Meda Chesney-Lind
Meda Chesney-Lind is a US feminist, criminologist, and an advocate for girls and women who come in contact with the criminal justice system in Hawaii.
Overview
Chesney-Lind works to find alternatives to women's incarceration and is an advocate for humanitarian solutions within the Hawaiian criminal justice system. She focuses on teaching courses on girls' delinquency and women's crime, issues of girls' programming and women's imprisonment, youth gangs, the sociology of gender, and the victimization of women and girls. Over much of the past two decades, her focus has been on improvement of the Hawaiian correctional system through producing articles for newspapers, books, and journals, as well as working with community-based agencies and giving talks to local organizations and legislators. She has also been credited with helping to direct national attention to services for delinquent girls.[1]
Early life
Meda Chesney was born in Woodward, Oklahoma, in 1947 and was the oldest of four children. She grew up in Maryland and moved to Portland, Oregon at the age of 16. She graduated valedictorian from high school in 1965.[2] She then attended Whitman College where she met Ian Lind. They married in 1969 and moved to his home in Hawaii.
Education
Chesney-Lind received her B.A. in 1969 from Whitman College and both her M.A. (1971) and Ph.D. (1977) from the University of Hawaiʻi at Mānoa.
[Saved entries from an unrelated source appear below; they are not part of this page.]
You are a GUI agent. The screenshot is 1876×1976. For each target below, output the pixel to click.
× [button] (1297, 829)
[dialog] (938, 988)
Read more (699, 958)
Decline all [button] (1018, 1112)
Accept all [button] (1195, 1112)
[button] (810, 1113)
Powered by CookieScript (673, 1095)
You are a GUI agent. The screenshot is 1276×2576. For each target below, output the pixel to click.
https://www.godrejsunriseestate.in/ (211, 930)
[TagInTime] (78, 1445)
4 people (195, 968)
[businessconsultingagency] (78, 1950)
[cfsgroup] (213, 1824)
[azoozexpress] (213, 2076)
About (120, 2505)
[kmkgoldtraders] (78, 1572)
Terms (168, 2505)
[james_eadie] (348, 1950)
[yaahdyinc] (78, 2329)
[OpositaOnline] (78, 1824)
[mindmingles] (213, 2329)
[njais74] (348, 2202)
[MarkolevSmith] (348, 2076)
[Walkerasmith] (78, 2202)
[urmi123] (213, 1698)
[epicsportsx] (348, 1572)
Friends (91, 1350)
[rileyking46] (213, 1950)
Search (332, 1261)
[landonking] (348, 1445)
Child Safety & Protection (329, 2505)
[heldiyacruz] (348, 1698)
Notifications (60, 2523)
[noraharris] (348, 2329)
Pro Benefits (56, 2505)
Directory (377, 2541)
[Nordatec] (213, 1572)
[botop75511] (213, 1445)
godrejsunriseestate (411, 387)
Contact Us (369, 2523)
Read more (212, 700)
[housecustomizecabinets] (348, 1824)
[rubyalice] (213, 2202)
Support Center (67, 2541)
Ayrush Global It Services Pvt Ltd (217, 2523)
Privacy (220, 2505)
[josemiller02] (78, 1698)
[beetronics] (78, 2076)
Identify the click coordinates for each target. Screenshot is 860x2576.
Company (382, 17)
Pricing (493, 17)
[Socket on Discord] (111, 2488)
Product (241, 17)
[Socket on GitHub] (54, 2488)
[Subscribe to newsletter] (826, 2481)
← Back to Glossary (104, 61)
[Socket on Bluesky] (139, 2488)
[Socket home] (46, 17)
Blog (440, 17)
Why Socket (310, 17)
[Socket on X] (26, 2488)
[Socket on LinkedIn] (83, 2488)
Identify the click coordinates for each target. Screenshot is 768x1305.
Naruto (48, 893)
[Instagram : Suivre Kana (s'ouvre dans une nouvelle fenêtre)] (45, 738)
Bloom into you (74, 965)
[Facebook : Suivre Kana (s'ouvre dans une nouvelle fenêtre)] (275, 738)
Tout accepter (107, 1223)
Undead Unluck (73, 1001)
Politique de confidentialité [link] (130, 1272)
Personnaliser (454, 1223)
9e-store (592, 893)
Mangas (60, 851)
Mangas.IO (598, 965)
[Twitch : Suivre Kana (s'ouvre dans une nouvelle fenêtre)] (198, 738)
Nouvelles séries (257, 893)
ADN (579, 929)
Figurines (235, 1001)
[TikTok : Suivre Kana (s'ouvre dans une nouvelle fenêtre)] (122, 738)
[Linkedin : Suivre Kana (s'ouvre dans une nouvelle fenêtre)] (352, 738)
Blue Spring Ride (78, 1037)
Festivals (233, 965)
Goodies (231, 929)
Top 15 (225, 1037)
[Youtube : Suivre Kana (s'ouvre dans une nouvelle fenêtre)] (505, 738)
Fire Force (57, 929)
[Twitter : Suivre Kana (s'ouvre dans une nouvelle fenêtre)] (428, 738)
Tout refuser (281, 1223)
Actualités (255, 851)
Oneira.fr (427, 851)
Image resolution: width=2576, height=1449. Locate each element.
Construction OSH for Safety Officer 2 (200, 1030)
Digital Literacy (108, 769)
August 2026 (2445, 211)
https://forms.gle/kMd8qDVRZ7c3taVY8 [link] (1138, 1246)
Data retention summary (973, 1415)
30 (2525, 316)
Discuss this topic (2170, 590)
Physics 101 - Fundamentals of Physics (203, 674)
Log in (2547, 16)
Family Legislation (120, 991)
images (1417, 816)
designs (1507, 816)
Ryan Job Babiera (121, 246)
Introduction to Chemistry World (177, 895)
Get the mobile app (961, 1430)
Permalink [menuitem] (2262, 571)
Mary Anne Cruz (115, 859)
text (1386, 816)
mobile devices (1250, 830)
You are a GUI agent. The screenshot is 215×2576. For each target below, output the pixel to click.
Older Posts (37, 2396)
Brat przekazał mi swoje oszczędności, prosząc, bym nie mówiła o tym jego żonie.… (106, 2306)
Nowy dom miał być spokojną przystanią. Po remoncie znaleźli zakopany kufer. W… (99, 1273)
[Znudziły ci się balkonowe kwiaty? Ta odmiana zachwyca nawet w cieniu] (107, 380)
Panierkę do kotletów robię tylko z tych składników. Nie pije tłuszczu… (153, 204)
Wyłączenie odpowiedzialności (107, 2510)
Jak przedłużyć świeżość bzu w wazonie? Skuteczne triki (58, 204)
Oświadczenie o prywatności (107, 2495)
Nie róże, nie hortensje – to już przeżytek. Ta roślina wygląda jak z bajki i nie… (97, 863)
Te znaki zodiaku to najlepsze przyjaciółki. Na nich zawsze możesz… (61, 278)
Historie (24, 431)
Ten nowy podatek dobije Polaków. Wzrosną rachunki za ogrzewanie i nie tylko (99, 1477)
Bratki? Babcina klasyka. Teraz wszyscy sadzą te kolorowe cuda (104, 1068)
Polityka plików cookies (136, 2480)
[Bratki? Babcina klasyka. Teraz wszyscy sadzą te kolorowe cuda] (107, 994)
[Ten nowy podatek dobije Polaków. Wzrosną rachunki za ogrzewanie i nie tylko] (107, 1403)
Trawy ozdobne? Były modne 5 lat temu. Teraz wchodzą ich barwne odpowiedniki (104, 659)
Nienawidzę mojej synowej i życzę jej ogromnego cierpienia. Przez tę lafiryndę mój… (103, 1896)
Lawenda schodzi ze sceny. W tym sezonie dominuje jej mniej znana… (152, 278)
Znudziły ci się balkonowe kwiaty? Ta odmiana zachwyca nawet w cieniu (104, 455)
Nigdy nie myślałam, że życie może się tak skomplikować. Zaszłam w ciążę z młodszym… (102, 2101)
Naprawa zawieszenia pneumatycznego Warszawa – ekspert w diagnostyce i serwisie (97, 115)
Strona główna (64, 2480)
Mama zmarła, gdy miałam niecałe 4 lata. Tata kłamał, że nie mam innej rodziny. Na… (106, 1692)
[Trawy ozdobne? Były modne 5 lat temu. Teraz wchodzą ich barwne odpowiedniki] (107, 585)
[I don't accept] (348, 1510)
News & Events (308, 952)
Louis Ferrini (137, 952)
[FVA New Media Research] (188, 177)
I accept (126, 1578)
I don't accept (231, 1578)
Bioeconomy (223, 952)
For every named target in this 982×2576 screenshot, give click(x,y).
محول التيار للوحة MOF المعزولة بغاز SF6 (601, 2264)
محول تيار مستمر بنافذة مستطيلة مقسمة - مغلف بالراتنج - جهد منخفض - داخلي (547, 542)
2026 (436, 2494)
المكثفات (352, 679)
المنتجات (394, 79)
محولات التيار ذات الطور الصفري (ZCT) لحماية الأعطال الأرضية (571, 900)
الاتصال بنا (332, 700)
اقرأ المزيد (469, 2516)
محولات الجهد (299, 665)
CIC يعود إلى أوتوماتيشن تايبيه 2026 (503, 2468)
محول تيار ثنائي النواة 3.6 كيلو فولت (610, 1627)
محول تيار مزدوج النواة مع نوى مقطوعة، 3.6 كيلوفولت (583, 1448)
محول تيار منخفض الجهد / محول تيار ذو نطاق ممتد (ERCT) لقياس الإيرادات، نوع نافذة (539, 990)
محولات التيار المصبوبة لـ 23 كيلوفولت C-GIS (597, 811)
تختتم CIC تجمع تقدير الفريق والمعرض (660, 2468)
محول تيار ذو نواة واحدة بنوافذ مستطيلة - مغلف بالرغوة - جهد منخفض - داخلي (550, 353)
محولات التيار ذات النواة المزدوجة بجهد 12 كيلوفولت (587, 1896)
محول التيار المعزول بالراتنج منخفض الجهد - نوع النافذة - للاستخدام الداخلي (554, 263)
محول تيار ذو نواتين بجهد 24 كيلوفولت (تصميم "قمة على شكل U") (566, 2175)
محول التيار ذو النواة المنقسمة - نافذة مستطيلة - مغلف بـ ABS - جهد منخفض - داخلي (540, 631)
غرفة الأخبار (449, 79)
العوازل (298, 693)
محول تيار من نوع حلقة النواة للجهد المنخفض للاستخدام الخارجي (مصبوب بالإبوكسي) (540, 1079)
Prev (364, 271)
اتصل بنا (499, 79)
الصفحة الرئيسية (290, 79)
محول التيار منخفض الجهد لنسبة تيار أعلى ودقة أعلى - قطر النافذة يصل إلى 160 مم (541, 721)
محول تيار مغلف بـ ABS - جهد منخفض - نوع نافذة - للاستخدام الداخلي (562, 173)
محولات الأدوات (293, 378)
She is an adjunct professor at the University of Illinois at Chicago, professor emerita of the Department of Women's, Gender and Sexuality Studies University of Hawaiʻi at Mānoa, and a senior research fellow at Portland State University.
Awards
Chesney-Lind has received a number of awards including;
- The University of Hawaii Board Of Regents' Medal for Excellence in Research
- In 1996, the American Society of Criminology named her a Fellow.[3]
- The Academy of Criminal Justice Sciences' Bruce Smith, Sr. Award
- The Distinguished Scholar Award from the Women and Crime Division of the American Society of Criminology
- The Division of Critical Criminology's "Major Achievement Award"
- The Herbert Block Award for service to the society and the profession from the American Society of Criminology
- The Donald Cressey Award from the National Council on Crime and Delinquency in 1997 for her outstanding academic contribution to the field of criminology.[4]
References
- ^ "Home". manoa.hawaii.edu.
- ^ Burke, Alison S. (2013). "Chesney-Lind, Meda". The Encyclopedia of Criminology and Criminal Justice. pp. 1–5. doi:10.1002/9781118517383.wbeccj134. ISBN 9781118517383.
- ^ "2017 Nominations for ASC Fellows". American Society of Criminology. Archived from the original on March 21, 2018.
- ^ "College of Social Sciences Profile: Meda Chesney Lind". University of Hawaiʻi at Mānoa. Archived from the original on October 31, 2016.